**Ejercicios**:
(1) Contesta estas preguntas sobre el extracto:
(a) ¿Cuánto tardaron varios comentaristas en salir a marcar la cancha después de la muerte de Néstor Kirchner?
(b) ¿Qué fantasma evocaron esos comentaristas?
(c) ¿Con qué nombres se ha rebautizado al actor que la plaza puso en escena?
(2) Repite del extracto todo lo que va desde "La muerte en" hasta "del cálculo chiquito.", sin cambiar nada.

**** Fragmento del texto

La muerte en la plaza
por Edgardo Mocca (extracto)
Los comentaristas del establishment mediático han mostrado una impresionante falta de sentido del tiempo y de las proporciones políticas. Varios de ellos tardaron nada más que unos minutos después de la muerte de Néstor Kirchner para salir a marcar la cancha como si el objeto de la reflexión fuera un rumor o una encuesta de las que ellos mismos alucinan y no la desaparición del personaje político más importante de las últimas décadas.
Maniáticos de la operación política disfrazada de análisis y pronóstico, rápidamente imaginaron un tiempo de incertidumbre, un tiempo de confusión, de debilidad, de concertación y de consensos. Evocaron desaforadamente el fantasma de Isabel y reclamaron el surgimiento de algún Balbín. Entraron al juicio de un acontecimiento histórico desde el lugar del cálculo chiquito.
Tanto apuro desbocado y lenguaraz fue castigado duramente por los hechos que sobrevinieron. Una plaza multitudinaria, cargada como pocas veces de la mejor energía colectiva desbarató los negros augurios y puso en escena a un actor al que nos hemos acostumbrado a ningunear. Lo hemos rebautizado “la gente”, “la opinión”. Lo hemos reducido a sondeos y a focus groups. Y sigue siendo el pueblo. La plaza mostró la política grande, la que no se deja encerrar en frases hechas y suele no respetar las reglas de la corrección. En medio del profundo dolor, se puso en acto una nueva coalición político-social. Con el valioso sello del pluralismo ideológico y cultural.

********
**** Material entregado

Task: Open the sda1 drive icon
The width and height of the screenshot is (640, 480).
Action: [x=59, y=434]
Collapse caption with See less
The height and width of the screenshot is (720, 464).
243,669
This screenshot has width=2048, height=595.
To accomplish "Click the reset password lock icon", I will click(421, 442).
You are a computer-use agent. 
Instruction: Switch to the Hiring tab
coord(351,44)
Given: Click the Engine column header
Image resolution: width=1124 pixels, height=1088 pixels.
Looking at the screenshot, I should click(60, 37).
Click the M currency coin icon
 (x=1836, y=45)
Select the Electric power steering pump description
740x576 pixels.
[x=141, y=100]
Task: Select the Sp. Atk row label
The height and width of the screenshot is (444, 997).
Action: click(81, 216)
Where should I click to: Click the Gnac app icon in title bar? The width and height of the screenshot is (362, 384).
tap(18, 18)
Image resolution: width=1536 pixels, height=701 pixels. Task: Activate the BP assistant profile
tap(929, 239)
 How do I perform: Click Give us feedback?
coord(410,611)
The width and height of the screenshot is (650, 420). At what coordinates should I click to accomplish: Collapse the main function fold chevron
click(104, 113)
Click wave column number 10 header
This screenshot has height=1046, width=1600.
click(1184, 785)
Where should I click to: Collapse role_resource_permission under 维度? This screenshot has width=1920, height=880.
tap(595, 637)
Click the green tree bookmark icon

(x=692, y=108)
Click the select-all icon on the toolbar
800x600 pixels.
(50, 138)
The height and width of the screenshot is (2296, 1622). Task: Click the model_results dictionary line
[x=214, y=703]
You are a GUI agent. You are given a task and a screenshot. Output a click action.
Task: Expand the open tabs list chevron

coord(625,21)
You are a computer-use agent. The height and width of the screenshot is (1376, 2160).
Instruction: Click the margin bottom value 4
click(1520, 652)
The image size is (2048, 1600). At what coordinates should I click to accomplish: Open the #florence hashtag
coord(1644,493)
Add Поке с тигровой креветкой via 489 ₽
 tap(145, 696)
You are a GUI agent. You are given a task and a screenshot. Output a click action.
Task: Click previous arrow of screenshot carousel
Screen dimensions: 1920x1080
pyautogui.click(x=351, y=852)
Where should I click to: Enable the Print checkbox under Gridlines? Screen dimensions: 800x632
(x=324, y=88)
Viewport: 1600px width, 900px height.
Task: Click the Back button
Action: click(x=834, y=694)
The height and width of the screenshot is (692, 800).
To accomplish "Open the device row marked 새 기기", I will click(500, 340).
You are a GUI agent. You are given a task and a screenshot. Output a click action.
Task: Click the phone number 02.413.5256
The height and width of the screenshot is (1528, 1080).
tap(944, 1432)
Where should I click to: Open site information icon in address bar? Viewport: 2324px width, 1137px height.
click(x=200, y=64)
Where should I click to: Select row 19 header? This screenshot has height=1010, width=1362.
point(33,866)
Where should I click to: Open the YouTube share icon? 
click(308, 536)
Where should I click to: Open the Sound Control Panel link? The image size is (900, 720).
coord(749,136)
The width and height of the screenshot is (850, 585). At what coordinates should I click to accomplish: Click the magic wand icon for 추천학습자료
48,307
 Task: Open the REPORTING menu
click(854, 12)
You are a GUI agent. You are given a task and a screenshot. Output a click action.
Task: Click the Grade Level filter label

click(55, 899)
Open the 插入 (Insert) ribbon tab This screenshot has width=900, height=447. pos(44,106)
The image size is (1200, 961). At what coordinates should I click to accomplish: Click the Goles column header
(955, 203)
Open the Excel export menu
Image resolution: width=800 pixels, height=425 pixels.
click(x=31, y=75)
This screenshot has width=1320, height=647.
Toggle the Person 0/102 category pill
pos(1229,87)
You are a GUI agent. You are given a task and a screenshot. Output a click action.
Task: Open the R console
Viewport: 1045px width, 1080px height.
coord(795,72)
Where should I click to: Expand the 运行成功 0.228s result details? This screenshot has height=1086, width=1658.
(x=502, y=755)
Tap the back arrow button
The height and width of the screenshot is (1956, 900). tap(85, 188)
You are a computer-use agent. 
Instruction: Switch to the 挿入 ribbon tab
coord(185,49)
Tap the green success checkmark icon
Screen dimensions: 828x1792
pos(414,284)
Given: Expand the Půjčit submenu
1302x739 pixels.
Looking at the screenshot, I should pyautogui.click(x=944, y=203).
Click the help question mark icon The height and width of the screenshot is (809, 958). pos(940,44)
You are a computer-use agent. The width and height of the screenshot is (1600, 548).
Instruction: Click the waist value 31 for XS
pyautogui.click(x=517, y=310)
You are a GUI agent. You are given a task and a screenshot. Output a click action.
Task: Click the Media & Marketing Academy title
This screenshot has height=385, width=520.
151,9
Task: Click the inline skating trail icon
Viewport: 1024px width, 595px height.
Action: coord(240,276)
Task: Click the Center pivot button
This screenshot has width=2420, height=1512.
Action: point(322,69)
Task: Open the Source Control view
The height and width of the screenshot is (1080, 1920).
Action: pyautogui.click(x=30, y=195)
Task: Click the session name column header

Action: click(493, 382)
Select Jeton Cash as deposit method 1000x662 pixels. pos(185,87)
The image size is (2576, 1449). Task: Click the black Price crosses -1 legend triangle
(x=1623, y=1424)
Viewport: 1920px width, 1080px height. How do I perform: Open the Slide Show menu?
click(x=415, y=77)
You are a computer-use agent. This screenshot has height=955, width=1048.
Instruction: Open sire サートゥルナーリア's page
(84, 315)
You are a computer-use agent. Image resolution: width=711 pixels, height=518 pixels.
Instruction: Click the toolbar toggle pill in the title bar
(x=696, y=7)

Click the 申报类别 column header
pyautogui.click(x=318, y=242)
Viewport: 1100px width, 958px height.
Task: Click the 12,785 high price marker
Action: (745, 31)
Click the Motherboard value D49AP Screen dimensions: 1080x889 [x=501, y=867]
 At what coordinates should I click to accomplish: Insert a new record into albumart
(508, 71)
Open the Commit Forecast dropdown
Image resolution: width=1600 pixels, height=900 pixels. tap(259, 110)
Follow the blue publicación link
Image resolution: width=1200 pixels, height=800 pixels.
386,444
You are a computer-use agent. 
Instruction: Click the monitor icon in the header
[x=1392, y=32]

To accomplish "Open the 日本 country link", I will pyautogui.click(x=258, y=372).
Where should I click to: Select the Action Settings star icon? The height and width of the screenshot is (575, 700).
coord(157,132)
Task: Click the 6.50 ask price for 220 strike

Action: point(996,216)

********

**Respuestas**:
(1)
(a) Nada más que unos minutos.
(b) El fantasma de Isabel.
(c) "La gente" y "la opinión".

(2)
La muerte en la plaza
por Edgardo Mocca (extracto)
Los comentaristas del establishment mediático han mostrado una impresionante falta de sentido del tiempo y de las proporciones políticas. Varios de ellos tardaron nada más que unos minutos después de la muerte de Néstor Kirchner para salir a marcar la cancha como si el objeto de la reflexión fuera un rumor o una encuesta de las que ellos mismos alucinan y no la desaparición del personaje político más importante de las últimas décadas.
Maniáticos de la operación política disfrazada de análisis y pronóstico, rápidamente imaginaron un tiempo de incertidumbre, un tiempo de confusión, de debilidad, de concertación y de consensos. Evocaron desaforadamente el fantasma de Isabel y reclamaron el surgimiento de algún Balbín. Entraron al juicio de un acontecimiento histórico desde el lugar del cálculo chiquito.